* **What to work on**
Could you transcribe each record below exactly as written, setting the pictures aside?

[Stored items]

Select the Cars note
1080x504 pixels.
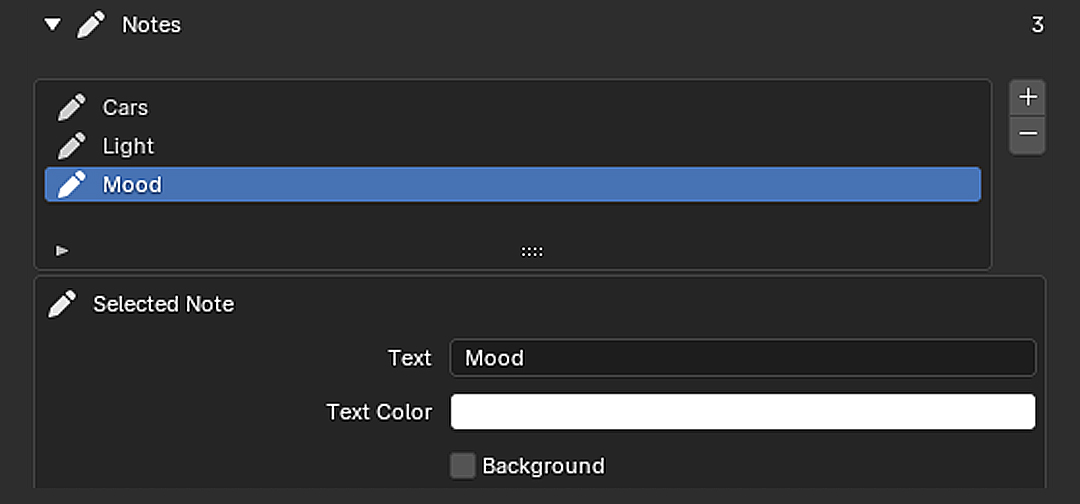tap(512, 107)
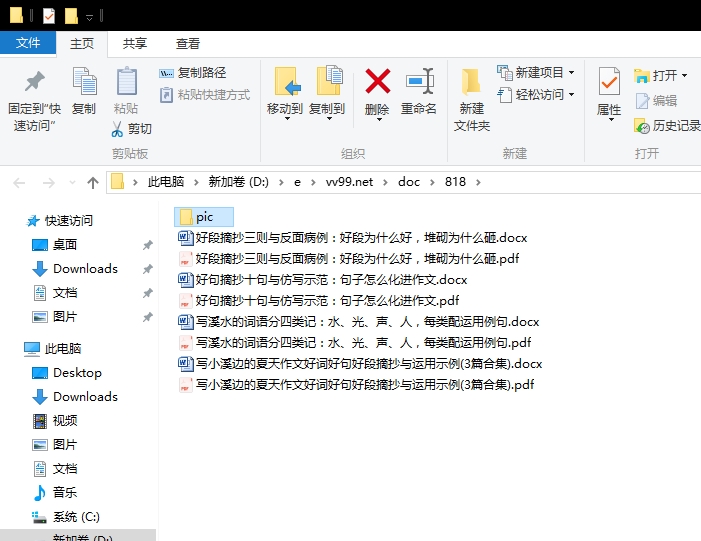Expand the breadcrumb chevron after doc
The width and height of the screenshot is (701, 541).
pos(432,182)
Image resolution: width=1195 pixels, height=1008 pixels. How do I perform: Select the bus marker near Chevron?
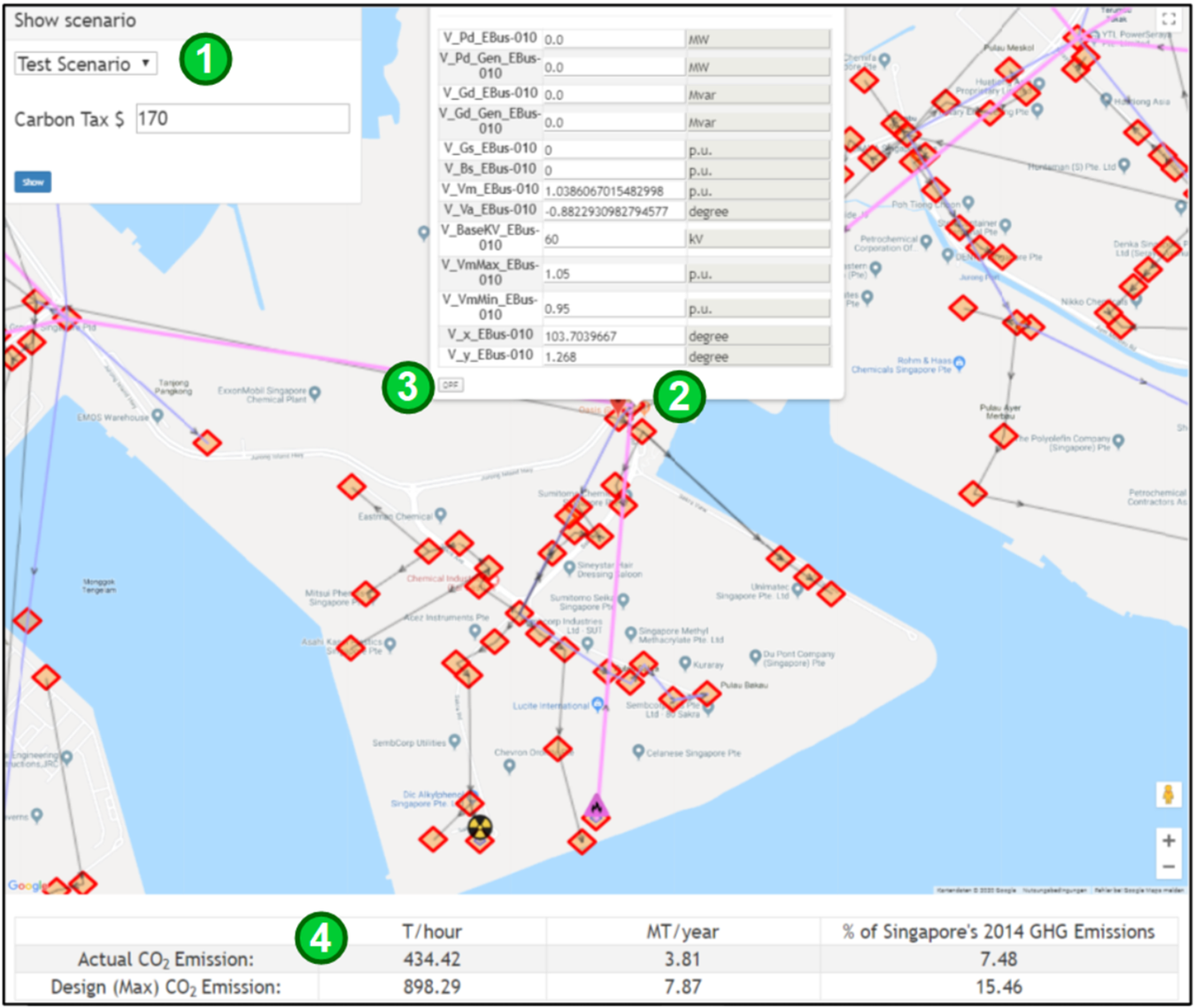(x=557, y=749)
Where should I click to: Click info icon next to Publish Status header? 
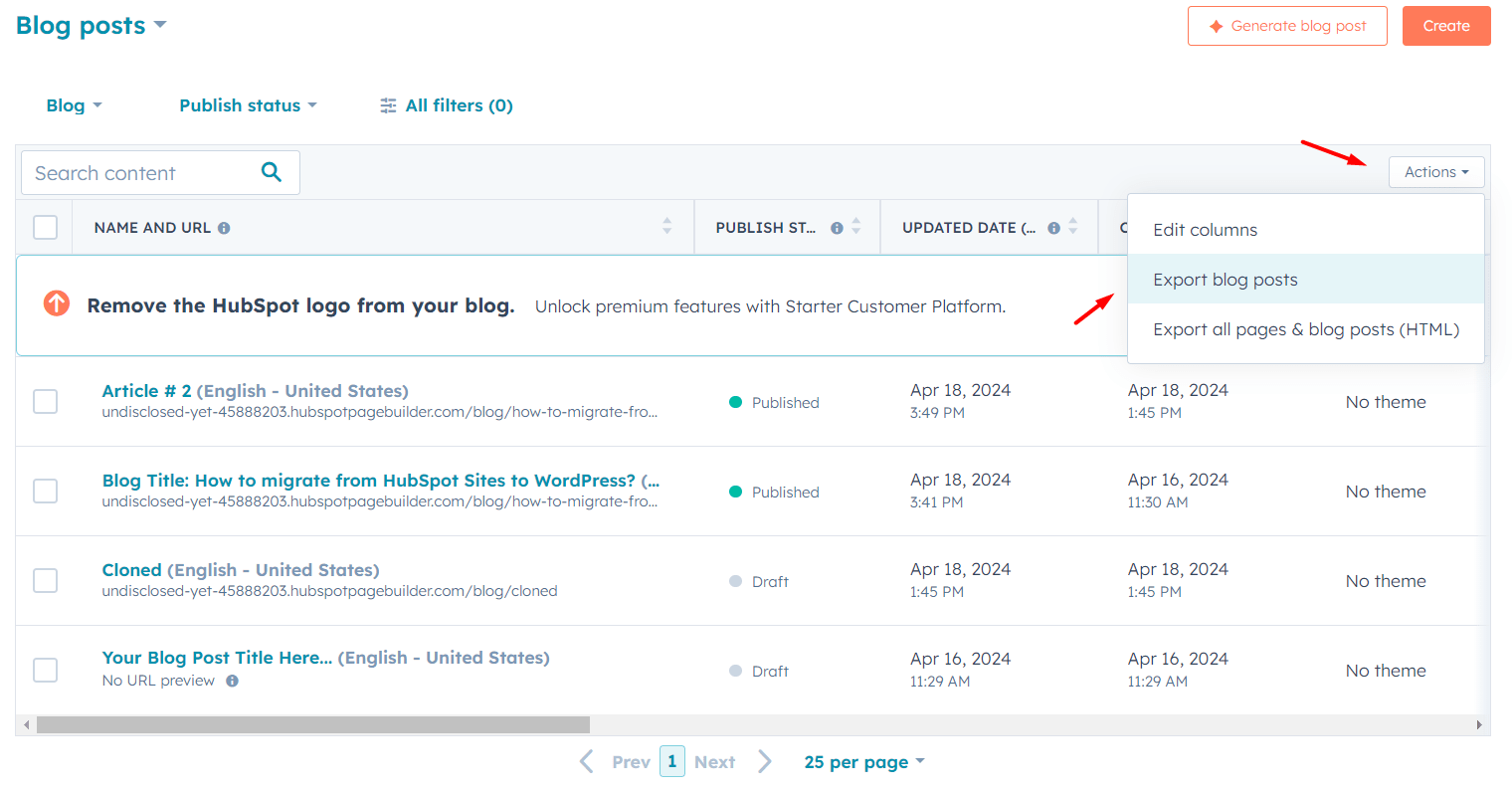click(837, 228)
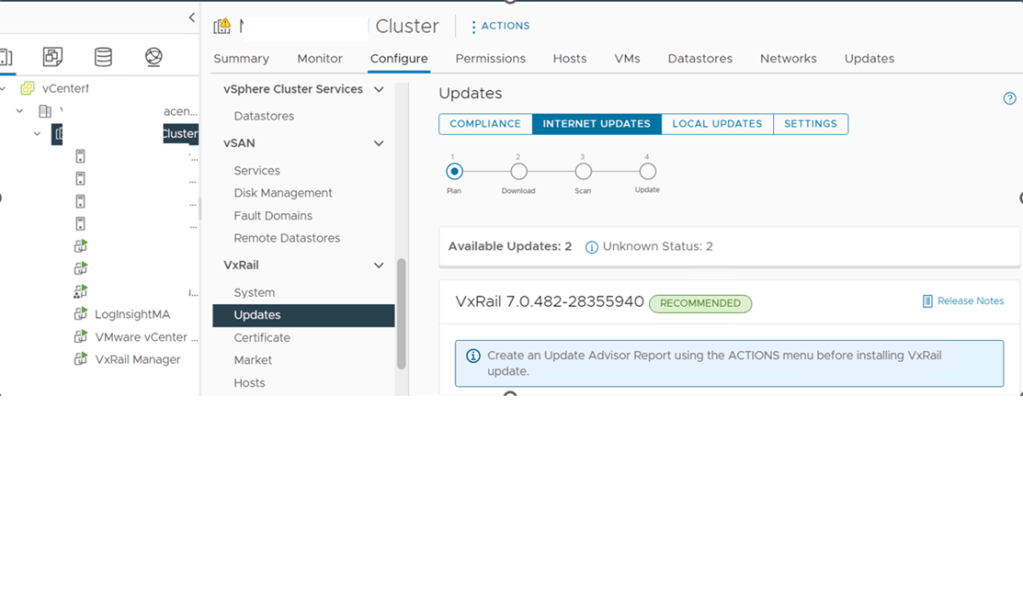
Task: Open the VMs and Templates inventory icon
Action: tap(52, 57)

* **Result of the task**
Select the Cars note
1080x504 pixels.
tap(512, 107)
Expand the breadcrumb chevron after doc
The width and height of the screenshot is (701, 541).
pos(432,182)
Image resolution: width=1195 pixels, height=1008 pixels. How do I perform: Select the bus marker near Chevron?
(x=557, y=749)
Where should I click to: Click info icon next to Publish Status header? 
click(837, 228)
Task: Open the VMs and Templates inventory icon
Action: tap(52, 57)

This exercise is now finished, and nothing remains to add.